健康の“みなもと”は「食べること」です。超高齢化の進む日本、とくに高齢化が著しい地域が東北地方であることを考えた時、東北の地で、“食”に関する新しい学問が誕生することは、大変意義のあることと思います。一方、世界に目を転ずれば、今後、先進諸国を中心に高齢化が進むことは避けがたく、 “食”の問題は大きくなることでしょう。これはすべからく、SDGsの項目として掲げられていることでもあります。「食学」は、世界に先駆けてこれらの課題を先取りし、解決を図ろうというものであり、その役割はこれから益々重要になると考えます。
歯学研究科は、2002年に「インターフェイス口腔健康科学(Interface Oral Health Science)の概念を創出し、「口の再定義」を行いました。
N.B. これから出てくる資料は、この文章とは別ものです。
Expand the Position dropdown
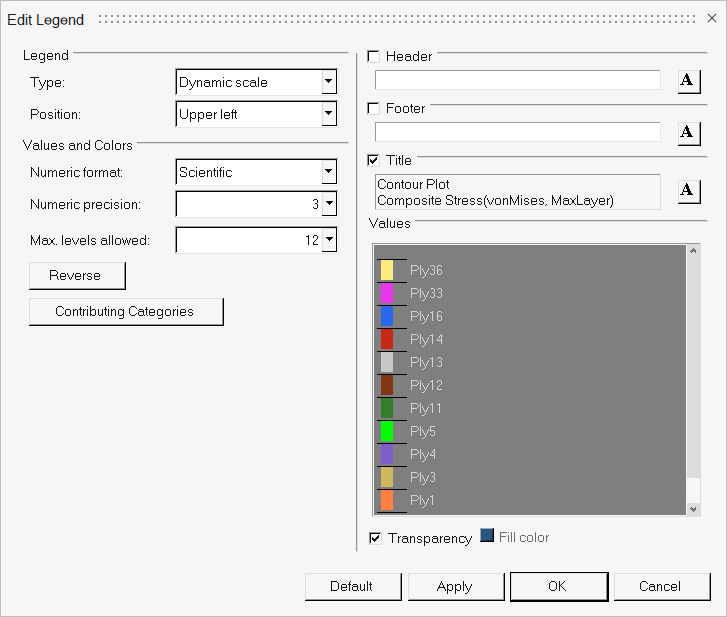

この20年、歯学の役割は口腔疾患の予防・治療から口腔と全身の健康増進へとその役割が大きく拡大してきました。健康を考える上で“食”はもっとも重要であり、口の学問である歯学は、健康増進の担い手として“食”の学問を行う責務があると考えます。ある意味、「食学」は、健康増進を目指すこれからの歯学の再定義の一つとも言えるのです。
「食学」は、医療・保健・福祉において、治療から予防・未病対策そして健康増進、幸福増進へとシフトさせ、今後、人類が直面する超高齢社会の持続的活性化を目指します。-いつでもどこでも(超高齢でも災害時でも)、おいしいものをおいしく食べて、生涯にわたり健康で幸福な生活を送る- これを実現するため、「食学」では、最先端の研究成果を社会へ還元する「社会との共創」を推進します。「食学」は、社会に実装され、社会で実証されてこそ、意義あるものになると考えるからです。多くの皆様のご理解とご支援、そしてご参加を、門戸を広く開けて、心よりお待ちしています。